What that does is it gives you access to your hardware clock.  So if it is a software problem that should fix it.

----------

## pbardet

Thanks for the tip.

I haven't been able to try it completely (ie setup the /dev/rtc) but it's recompiled.

While recompiling, I went through all kernel menus and found out I had two different chipsets enabled in my kernel. Can't remember the sub-menu for sure as I tested lots of stuff but it was related to the motherboard/chipset used on it. I don't know when that second option was enabled, but it sounds like I overlooked a question when migrating the kernel from 2.6.X to 2.6.11 with make oldconfig. I'll have to do diffs between my .configs, if I can find some spare time...

I believe they were conflicting with each other and prevented me from enabling DMA but in such a way that the boot process would not complain about it as it used to be the case when I first installed the machine. It's now been 12 hour the machine runs, and I've lost 5 seconds only. I tried to recompile stuff during that time and it did not move the clock.

hdparm now indicates that DMA is enabled at full speed.

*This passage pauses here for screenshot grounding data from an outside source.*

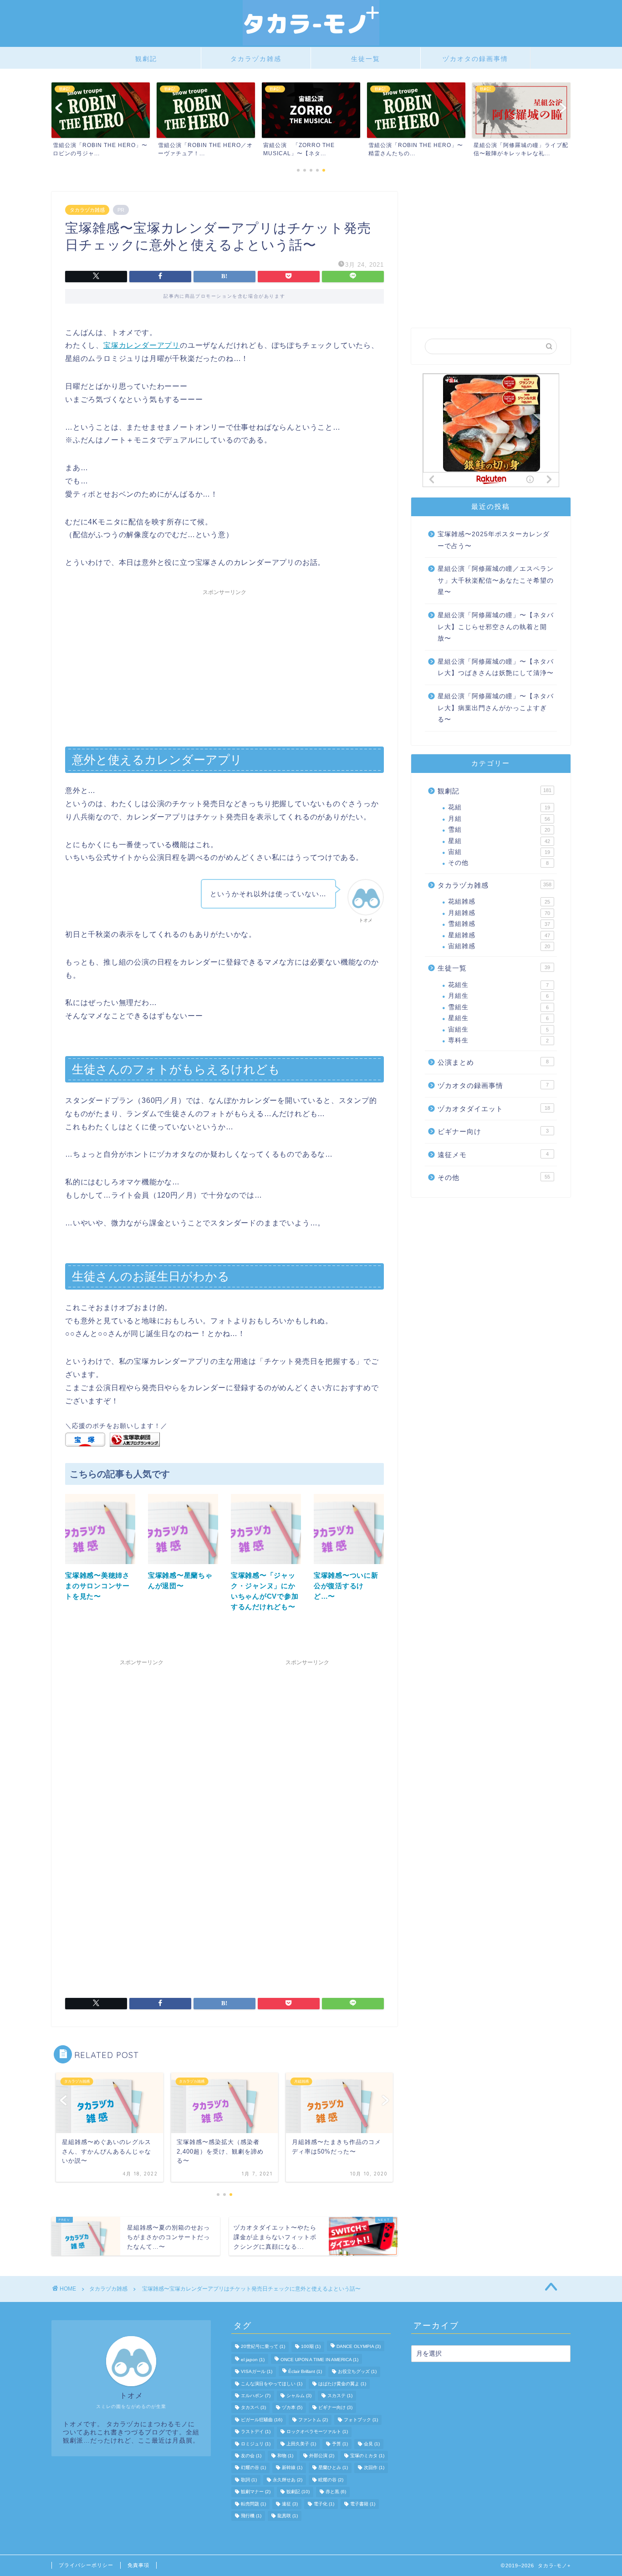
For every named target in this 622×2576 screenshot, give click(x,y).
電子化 (324, 2503)
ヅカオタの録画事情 (475, 59)
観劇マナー (255, 2492)
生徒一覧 (365, 59)
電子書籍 (362, 2503)
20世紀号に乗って (263, 2346)
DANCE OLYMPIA (358, 2346)
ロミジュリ (255, 2443)
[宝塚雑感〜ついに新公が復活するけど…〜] (349, 1566)
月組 (499, 818)
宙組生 (498, 1029)
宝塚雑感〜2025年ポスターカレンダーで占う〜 (494, 540)
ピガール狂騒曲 (261, 2419)
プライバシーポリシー (86, 2565)
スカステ (339, 2395)
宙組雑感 (499, 946)
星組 (499, 841)
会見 (372, 2443)
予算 (340, 2443)
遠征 (290, 2503)
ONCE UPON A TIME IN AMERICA (319, 2359)
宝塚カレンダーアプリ (141, 345)
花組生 (498, 984)
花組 (499, 807)
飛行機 (251, 2515)
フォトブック (361, 2419)
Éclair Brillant (305, 2371)
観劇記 (146, 59)
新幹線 (292, 2467)
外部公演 (321, 2455)
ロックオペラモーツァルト (317, 2431)
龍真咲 (287, 2515)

I need to do some more checks tonight when I get back from work to make sure the machine is not sluggish anymore, as well as restart ntpd, and I'll update the topic as solved if all works out.

----------

## pbardet

And I'm back with my original problem. NTP won't start.

Actually, it starts and crashes right away without error message in ntp.log.

It adjusts the clock once and dies.

Any idea where the problem could come from ?

I've searched the forums. The only thing I found out was about a dying CMOS battery

but I exchanged both batteries from the computer where all works fine and the one

where it doesn't, and it's still the same. So the battery doesn't seem to be an issue.

----------

## pbardet

I finally spent some more time starting ntpd by hand with -d option or not. Everything works fine. ntpd stays alive

If I use the /etc/init.d/ntpd script, it exits after a little while and the process disappears but the script says it's all fine.

It's driving me nuts. It doesn't look it's about the config.

----------

## pbardet

And thanks to davison, my problem was with the ownership on /var/log/ntp.log.

For some reason (but after running ntpd as root for debugging purpose, there no way it could be otherwise), it belonged to root, instead of ntp.

----------